Mapping of new skin tumor susceptibility loci by a phenotype-driven congenic approach

Abstract

As cancer susceptibility varies among mouse strains, mouse models are powerful tools for the identification of genes responsible for cancer development. Several cancer susceptibility loci have been mapped by genetic analysis using cancer-resistant and cancer-susceptible mouse strains. However, only a few corresponding genes for these loci have been identified, because most of the cancer susceptibility loci are low-penetrance alleles. We reported previously that wild-derived PWK mice showed no tumor development on treatment with the two-stage skin carcinogenesis protocol [induced by 7.12-dimethylbenz(a)anthracene (DMBA)/12-O-tetradecanoylphorbol-13-acetate (TPA)], and that this phenotype is dominant-resistant when crossed with the highly susceptible strain FVB. From the analysis of the F1 backcross generation between PWK and FVB, we have mapped the new significant locus Skts-fp1 on chromosome 4. In the present study, congenic strains were generated with the PWK resistance allele in the FVB background using a phenotype-driven approach, and sought to narrow down the candidate loci and find the responsible gene(s).

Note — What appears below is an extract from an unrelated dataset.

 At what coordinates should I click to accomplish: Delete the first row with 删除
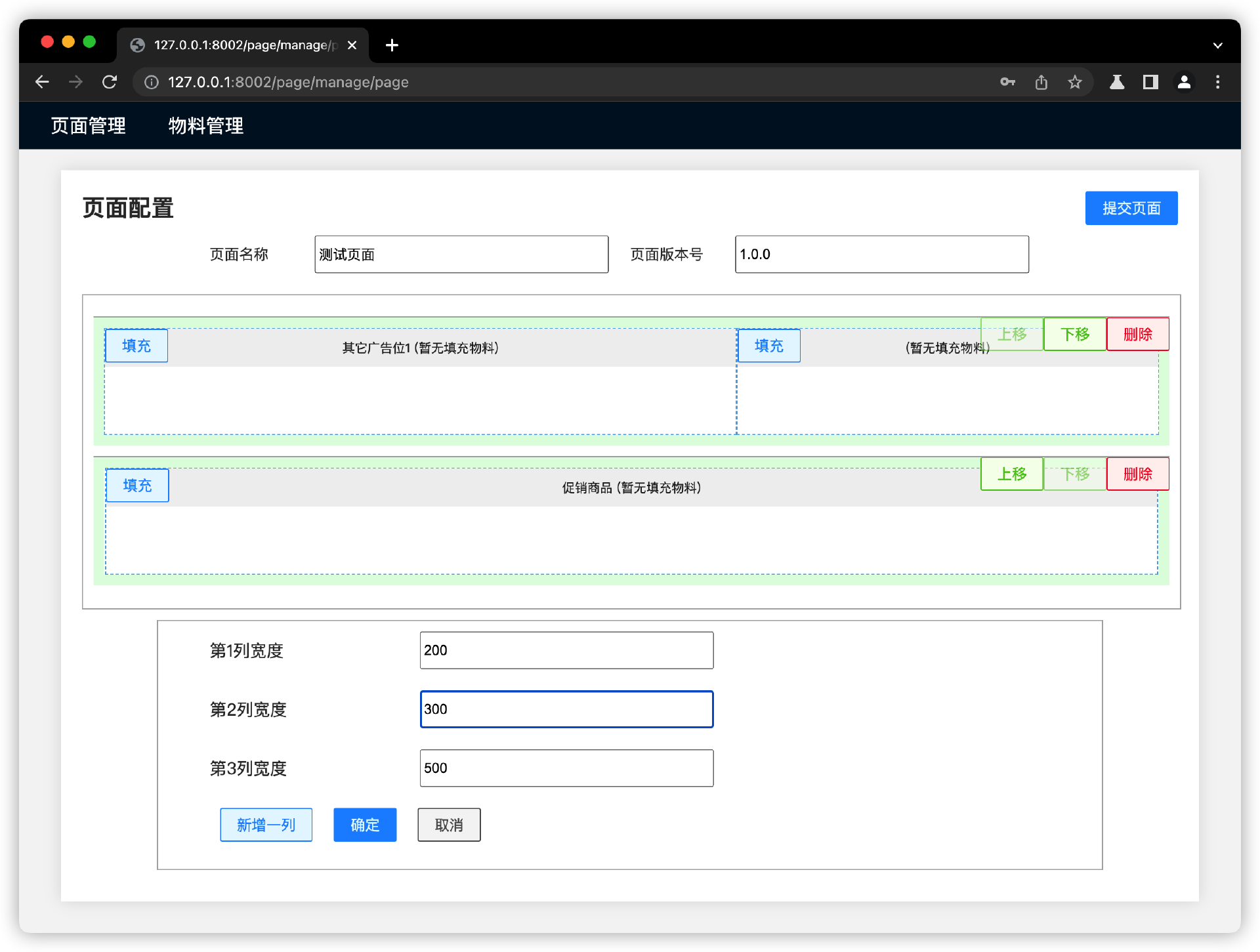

One of the resistant mice in the N₆ generation carried the remaining PWK allele on chromosomes 4, 7 and 11, and an association study using the progeny of this mouse suggested that the locus on chromosome 11 may affect the cancer susceptibility locus on chromosome 7. On the other hand, no skin tumor susceptibility locus was mapped on chromosome 11 as examined in N2 progeny. These findings suggest that there is at least one tumor-resistance gene on chromosome 7, the function of which could be regulated by gene(s) located on chromosome 11.

Keywords: cancer susceptibility; mouse model; squamous cell carcinoma; two stage skin carcinogenesis.

Figure 1.

Interval mapping of skin tumor susceptibility loci. The number of papillomas 12 weeks after initiation was used as a trait. (A) Whole-genome scan of FxFP backcross, and (B) genome scan of chromosomes 4, 7, and 11 in N₇ congenic mice. N₇ congenic mice were divided into two groups according to the genotype at the (C) D7Mit31 locus or (D) D11Mit338 locus, and interval mapping was performed for each group separately. The solid lines indicate FVB homozygous at (C) D7Mit31 or at (D) D11Mit338. Dashed lines indicate heterozygous at (C) D7Mit31 or at (D) D11Mit338.

Figure 2.

Association between genotypes of resistant loci and multiplicity of papilloma 12 weeks after the initial treatment. Means (lines) and distribution of individual mice (circles) are shown. F indicates FVB homozygous, FP indicates heterozygous. (A) Congenic mice in the N₇ generation derived from N₆−32. (B) FxFP backcross mouse. Asterisks next to the number of mice represent the significance of differences compared to mice with the FVB homozygous genotype at all three loci. *P<0.05, **P<0.01.

Figure 3.

Analysis of allelic imbalance on chromosome 7. Frequencies of allelic imbalances in skin tumor tissues obtained from N₅-N₇ congenic mice (A-C) or from FxFP mice (D-F). The results obtained from (A) all of the N₅-N₇ congenic mice, (B) N₅-N₇ congenic mice with FVB homozygous genotype, or (C) with FP heterozygous genotype at the D11Mit338 locus, (D) all of the FxFP mice, (E) FxFP mice with FVB homozygous genotype, or (F) with FP heterozygous genotype at the D11Mit338 locus are shown. Filled squares and open squares indicate allelic imbalances in favor of the FVB allele and the PWK allele, respectively. Dashed lines indicate the position of D7Mit31.